Let $A$ be a commutative unitary ring, let $R$ be a commutative monoid, and let $\alpha : R \to A$ be a morphism of monoids with $A$ taken as a multiplicative monoid. Given an $A$-module $U$, a $U$-valued $\alpha$-derivation on $A$ is a function $D : A \to U$ satisfying
- (Diff1) $R$-triviality: $D(\alpha(r)) = 0$ for all $r ∈ R$;
- (Diff2) Leibniz rule: $D(ab) = a \, D(b) + b \, D(a)$ for all $a, b ∈ A$. A differential $(A, \alpha)$-module is a pair $(U , D)$, where $U$ is an $A$-module and $D$ is a $U$-valued $\alpha$-derivation on $A$.
A differential $(A, \alpha)$-module is a pair $(U , D)$, where $U$ is an $A$-module and $D$ is a $U$-valued $\alpha$-derivation on $A$.
Given differential $(A, \alpha)$-modules $(U, D)$ and $(V, E)$, a morphism of differential $(A, \alpha)$-modules is a morphism of $A$-modules $f : U \rightarrow V$ that satisfies $E = f \circ D$. We obtain a category of differential $(A, \alpha)$-modules which we denote by $Φ(A,\alpha)$.

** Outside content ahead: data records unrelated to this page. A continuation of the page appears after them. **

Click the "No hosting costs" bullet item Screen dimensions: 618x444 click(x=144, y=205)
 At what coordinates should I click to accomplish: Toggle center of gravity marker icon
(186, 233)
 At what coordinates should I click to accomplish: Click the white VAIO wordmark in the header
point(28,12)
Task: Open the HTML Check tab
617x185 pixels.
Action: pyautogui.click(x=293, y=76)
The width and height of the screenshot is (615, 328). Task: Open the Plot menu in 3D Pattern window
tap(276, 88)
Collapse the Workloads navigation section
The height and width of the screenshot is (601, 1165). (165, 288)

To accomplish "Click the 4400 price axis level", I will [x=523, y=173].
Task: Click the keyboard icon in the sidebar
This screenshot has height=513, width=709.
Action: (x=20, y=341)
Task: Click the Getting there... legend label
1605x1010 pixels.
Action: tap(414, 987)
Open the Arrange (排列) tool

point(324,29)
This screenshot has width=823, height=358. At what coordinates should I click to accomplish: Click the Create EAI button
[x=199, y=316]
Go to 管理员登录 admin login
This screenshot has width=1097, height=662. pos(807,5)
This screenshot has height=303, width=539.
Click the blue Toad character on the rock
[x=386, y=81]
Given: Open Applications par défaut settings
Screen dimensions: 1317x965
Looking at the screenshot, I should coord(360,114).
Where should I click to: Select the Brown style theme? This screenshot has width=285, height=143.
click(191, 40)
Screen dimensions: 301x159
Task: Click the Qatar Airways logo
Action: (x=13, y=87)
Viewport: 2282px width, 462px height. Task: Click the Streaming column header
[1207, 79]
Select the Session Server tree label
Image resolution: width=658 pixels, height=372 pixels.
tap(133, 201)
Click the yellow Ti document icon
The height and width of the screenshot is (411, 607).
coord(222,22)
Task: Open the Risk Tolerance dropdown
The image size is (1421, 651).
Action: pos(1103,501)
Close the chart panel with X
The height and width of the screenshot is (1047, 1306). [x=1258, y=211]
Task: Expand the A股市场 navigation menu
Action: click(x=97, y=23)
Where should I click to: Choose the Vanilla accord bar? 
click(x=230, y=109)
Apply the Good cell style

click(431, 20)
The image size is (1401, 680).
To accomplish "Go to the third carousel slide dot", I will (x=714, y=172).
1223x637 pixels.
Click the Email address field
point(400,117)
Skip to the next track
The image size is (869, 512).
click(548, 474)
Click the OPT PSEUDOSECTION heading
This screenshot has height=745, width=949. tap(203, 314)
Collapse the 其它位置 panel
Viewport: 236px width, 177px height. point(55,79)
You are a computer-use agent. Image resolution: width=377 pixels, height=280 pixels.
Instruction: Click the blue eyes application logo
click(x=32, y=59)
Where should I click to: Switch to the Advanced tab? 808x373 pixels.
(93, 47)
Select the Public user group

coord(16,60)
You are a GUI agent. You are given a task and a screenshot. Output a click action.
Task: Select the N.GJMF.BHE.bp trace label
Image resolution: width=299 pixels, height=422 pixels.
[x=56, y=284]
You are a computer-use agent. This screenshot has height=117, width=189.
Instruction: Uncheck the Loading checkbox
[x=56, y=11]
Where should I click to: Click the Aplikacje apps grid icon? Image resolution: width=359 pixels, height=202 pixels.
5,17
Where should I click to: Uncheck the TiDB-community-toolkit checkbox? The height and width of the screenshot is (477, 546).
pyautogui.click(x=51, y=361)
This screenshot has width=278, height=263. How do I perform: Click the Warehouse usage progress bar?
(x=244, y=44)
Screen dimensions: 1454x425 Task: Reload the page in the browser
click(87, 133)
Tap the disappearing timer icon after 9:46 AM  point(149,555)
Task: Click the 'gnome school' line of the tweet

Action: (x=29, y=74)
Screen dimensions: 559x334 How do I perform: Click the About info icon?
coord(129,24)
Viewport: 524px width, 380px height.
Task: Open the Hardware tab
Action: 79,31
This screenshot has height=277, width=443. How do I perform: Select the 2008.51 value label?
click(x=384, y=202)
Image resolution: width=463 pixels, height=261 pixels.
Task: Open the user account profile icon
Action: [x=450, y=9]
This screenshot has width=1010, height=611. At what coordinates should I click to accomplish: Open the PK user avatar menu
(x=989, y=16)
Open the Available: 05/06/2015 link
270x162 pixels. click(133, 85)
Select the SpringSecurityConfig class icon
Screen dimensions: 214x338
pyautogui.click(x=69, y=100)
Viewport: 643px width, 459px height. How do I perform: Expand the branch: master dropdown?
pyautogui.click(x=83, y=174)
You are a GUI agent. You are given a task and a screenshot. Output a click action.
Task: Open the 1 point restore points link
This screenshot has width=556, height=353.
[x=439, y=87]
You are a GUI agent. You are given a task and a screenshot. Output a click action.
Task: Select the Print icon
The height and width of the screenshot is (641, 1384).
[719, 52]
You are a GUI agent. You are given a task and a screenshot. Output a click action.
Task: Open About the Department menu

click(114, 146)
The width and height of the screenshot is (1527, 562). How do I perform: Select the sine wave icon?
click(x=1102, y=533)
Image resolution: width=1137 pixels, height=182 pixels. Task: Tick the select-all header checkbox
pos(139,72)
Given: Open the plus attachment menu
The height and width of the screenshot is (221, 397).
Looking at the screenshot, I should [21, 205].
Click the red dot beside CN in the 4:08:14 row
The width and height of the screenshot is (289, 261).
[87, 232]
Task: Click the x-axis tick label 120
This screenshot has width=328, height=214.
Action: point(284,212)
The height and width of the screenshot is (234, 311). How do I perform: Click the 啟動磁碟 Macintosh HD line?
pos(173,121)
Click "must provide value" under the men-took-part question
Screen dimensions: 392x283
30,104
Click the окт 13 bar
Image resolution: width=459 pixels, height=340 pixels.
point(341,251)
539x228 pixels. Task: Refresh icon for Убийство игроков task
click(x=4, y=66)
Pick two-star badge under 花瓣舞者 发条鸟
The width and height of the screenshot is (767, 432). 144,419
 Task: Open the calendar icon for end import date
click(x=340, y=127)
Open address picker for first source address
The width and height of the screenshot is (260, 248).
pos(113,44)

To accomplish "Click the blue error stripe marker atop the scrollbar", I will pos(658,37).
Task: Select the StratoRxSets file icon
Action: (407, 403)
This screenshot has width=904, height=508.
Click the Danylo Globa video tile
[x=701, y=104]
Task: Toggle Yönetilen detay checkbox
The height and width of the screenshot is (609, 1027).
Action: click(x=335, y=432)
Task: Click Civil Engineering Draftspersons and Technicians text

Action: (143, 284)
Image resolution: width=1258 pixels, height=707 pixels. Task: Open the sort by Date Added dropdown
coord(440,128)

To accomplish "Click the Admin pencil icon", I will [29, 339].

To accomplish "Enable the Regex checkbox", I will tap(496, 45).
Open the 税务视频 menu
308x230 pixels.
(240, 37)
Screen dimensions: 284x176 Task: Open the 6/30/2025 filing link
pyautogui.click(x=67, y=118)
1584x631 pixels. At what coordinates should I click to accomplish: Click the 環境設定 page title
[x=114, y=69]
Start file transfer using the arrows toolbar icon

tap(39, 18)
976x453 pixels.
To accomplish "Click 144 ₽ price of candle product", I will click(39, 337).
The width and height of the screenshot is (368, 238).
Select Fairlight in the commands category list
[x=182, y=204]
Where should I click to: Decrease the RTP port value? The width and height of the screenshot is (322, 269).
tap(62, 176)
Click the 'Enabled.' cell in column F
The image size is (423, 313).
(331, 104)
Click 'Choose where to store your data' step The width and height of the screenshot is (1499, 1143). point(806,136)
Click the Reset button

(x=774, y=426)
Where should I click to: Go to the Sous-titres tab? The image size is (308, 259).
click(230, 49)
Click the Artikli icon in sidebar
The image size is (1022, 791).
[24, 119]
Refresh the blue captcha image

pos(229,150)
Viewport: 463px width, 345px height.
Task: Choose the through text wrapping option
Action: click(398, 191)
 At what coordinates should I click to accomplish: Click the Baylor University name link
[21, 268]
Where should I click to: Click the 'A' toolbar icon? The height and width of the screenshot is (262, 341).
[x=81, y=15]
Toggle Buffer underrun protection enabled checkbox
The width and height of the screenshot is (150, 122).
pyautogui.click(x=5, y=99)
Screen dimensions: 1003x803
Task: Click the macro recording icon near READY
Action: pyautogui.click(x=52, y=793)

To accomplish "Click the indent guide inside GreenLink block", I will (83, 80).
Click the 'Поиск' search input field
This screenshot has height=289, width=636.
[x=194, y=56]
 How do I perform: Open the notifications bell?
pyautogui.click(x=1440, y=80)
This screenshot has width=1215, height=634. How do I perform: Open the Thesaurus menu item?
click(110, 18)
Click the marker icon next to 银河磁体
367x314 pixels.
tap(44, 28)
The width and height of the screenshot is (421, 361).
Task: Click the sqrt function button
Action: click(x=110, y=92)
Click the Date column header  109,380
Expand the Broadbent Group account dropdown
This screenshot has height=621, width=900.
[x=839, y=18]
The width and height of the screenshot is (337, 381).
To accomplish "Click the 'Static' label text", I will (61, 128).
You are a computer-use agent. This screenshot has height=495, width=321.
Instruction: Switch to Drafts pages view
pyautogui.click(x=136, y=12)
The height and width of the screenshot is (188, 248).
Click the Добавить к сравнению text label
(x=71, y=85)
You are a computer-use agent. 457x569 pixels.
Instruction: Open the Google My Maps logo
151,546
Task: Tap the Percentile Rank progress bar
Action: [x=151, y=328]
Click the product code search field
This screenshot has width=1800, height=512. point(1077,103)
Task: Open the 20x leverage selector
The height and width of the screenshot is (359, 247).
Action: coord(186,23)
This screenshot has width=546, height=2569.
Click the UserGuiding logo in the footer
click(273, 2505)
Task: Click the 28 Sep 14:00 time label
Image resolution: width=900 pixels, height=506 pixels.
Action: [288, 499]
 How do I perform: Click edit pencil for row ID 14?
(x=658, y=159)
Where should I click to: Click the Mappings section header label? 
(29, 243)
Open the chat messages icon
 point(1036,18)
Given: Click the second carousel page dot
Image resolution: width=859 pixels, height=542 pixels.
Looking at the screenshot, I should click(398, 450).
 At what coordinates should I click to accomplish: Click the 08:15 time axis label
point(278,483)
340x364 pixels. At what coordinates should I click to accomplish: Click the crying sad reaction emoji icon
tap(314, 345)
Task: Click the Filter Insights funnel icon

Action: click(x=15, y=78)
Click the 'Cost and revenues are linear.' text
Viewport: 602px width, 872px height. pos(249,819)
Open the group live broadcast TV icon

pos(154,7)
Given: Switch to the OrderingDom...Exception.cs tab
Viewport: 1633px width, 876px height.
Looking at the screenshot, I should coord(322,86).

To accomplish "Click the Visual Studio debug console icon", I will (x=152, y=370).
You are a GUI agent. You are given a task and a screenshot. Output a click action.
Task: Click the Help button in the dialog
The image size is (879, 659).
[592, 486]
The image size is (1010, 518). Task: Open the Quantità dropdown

For an $A$-module $U$, let $$Der(A,\alpha)(U) = \{D : A \to U : (U,D) \in Ob(Φ(A,\alpha))\}.$$ This is an $A$-module with the structure induced by $U$. Given $A$-modules $U$ and $V$ and a morphism $f \in Hom_A(U, V)$, we define $$Der(A,\alpha)(f) : Der(A,\alpha)(U) \to Der(A,\alpha)(V)$$ by $Der(A,\alpha)(f)(D) = f \circ D$.
Lemma 5.2. The rule $Der(A,\alpha)$ defines a functor $A{-}\mathbf{Mod} \rightarrow A{-}\mathbf{Mod}$.
The lemma 5.2 is provided without a proof.
I am left to wonder how is this map on objects defined given an $A$-module $U$, I cant see how to read the set builder style notation for objects in a way that makes sense to me. How should one read it?
To note some of the confusing bits about this section: $D, E$ are functions, $f$ is a morphism of $A$-modules their composition is a morphism of $A$-modules, I understand how this yields another function. Are morphism of $A$-modules post-composed with functions again sensible morphisms of $A$-modules in some way?